How about a dog wheel powered one for fairs and festivals.. With a back up electric motor.

x101airborne
03-30-2013, 01:47 AM
Wish you were closer, you could use mine. It is at my grandparents old place, where the cooker pans, and home made foam scrapers etc are also. The old sorghum field is long gone and over grown with weeds, but lots of fond memories. Mine is a mule driven one also. Granddad would never let me put the cane in the press. That was his job and his alone. My job was to ride the mule and keep him moving steady. (I was 10). When the first of the molasses came off before the sulfur was added to the cook, Grandma would make a HUGE batch of fresh molasses cookies. You could always tell when the cookies were done, all the grandkids disappeared! And of course, Grandpa fussed saying she was using too much molasses, etc. Then he would take his tobacco twists and use a cup of molasses and a cup of brandy or whiskey, I forget now, and paint them well with a rag, then hang them in the root cellar next to the bacon and sausage. The old fridge down there had a couple sodas in it. But I mainly went down there for the smell. That is why I asked for the molasses press. I probably wont use it, but it is a memory of mine.

Dale in Louisiana
03-30-2013, 03:10 PM
Glad to be of service. Apparently in India and China, iced, freshly squeezed cane juice is a vending cart and small restaurant treat.
How about a dog wheel powered one for fairs and festivals.. With a back up electric motor.
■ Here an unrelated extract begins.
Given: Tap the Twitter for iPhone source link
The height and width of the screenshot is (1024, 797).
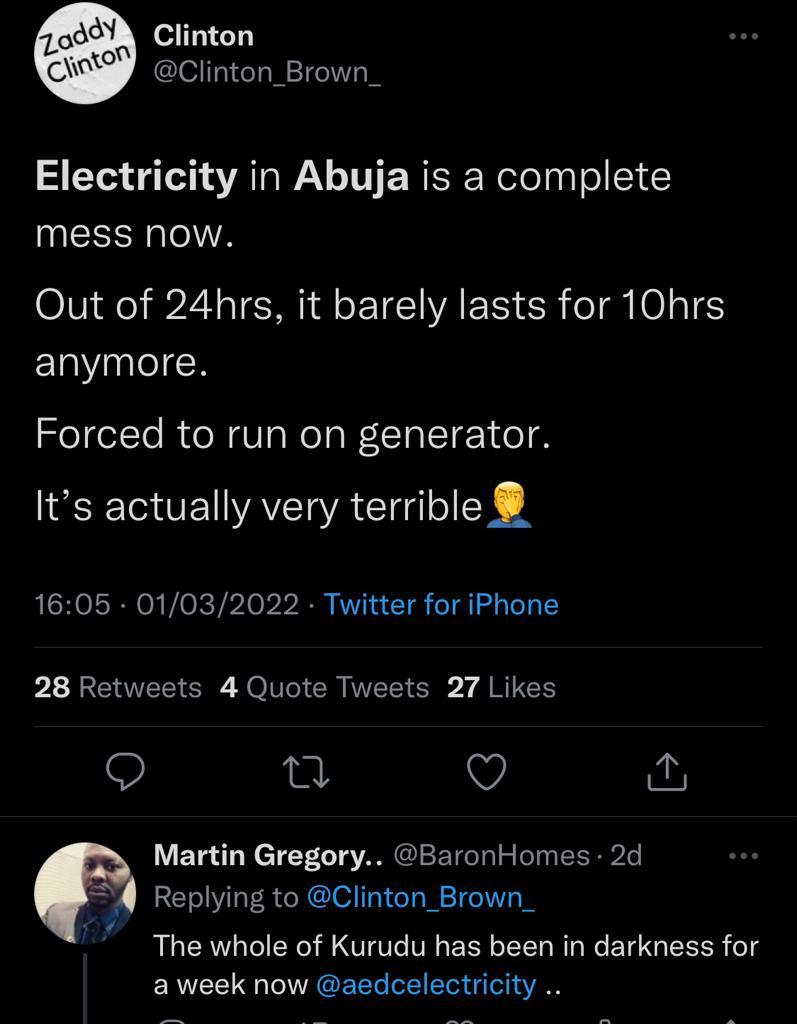Looking at the screenshot, I should [441, 604].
Raw sugar cane, cut in chunks and outside skin removed, was a treat when I was a kid and one could find vendors selling blue ribbon cane at roadside stands.

That cane is much different from the varieties grown for sugar production today.

dale in Louisiana

drinks
04-08-2013, 02:46 PM
Remember, ribbon cane is sugar cane, sorghum is grain sorghum.
My GP grew about an acre of "Sugar Drip" sorghum most years, His mill and pans are long gone but I sure remember GM's buttermilk biscuits, sweet cream butter and home cured bacon for breakfast.